### DOCUMENT TEXT
******

Or for a different approach, let a pulse begin an exponential discharge, and at the next pulse read the v of the discharge: pulse v = rpm. A key question here is how accurate you need it, and not how accurate at all times but how accurate where. To explain this, you might for example need it accurate at one speed, but could tolerate increaseing inaccuracy at speeds further afield..

NT

Reply to
meow2222

--
Build a little integrator?

use the one-shot to make all the pulses one width and then use them
to charge a cap:

              +----------+
PULSES IN>----| ONE SHOT |--+--[DIODE>]--+-->OUT TO µC ADC  
              +----------+  |            |   
                            +----[R]-----+
                                         |
                                        [C]
                                         |
                                        GND
Reply to
John Fields

--
Oops...

******

### RECORDED INFORMATION
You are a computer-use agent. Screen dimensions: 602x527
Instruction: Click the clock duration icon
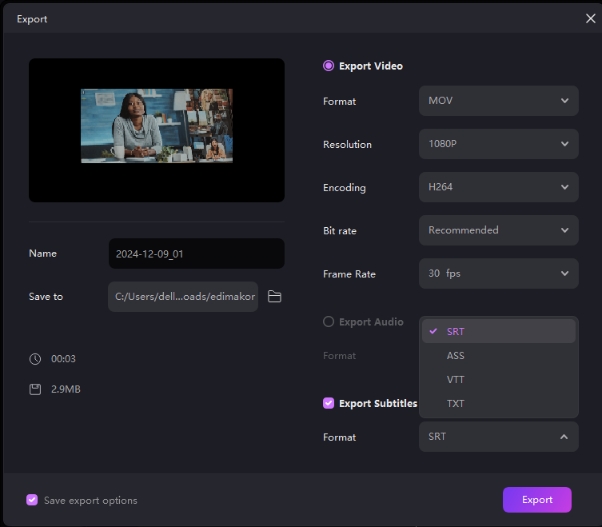[x=35, y=358]
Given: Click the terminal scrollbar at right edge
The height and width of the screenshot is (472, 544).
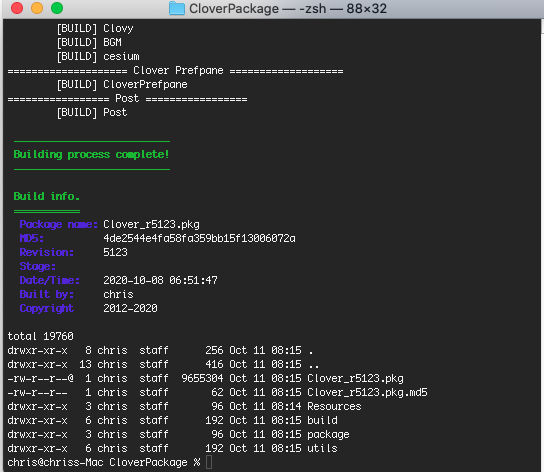Looking at the screenshot, I should click(x=542, y=243).
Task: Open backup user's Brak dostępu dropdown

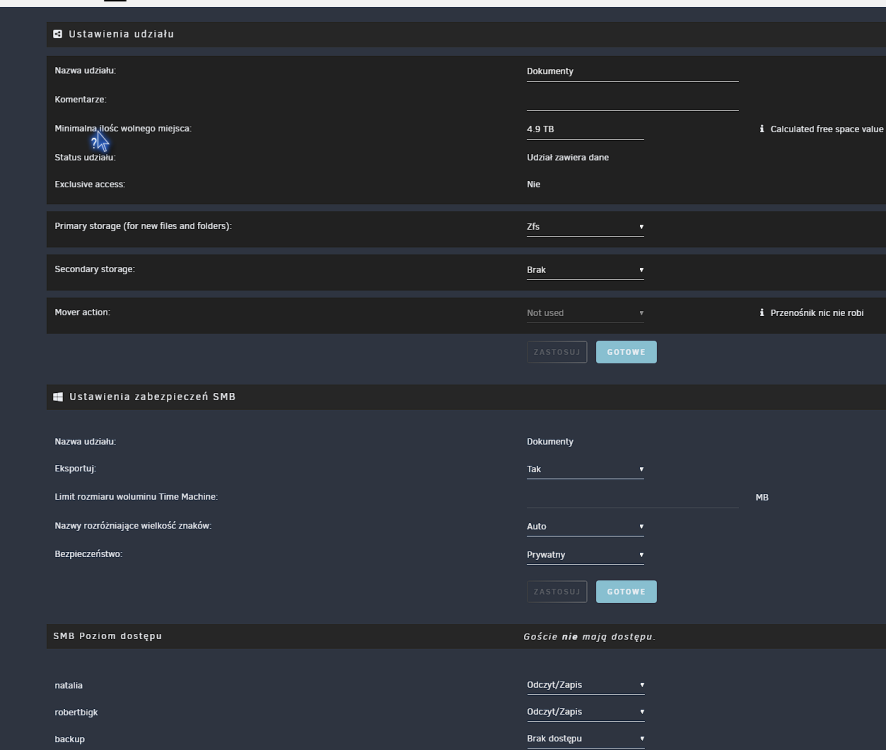Action: [585, 739]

******

### EXERCISE PROMPT
Continue the discussion of converting pulses into an rpm reading from the point where it stops.

### RESULT FOR THIS TASK
              +----------+
PULSES IN>----| ONE SHOT |--+--[DIODE>]--[R]--+-->OUT TO µC ADC  
              +----------+  |                 |   
                            +-------[R]-------+
                                              |
                                             [C]
                                              |
                                             GND
Reply to
John Fields

Oops! Why not just a single R/C to average the output of the one-shot?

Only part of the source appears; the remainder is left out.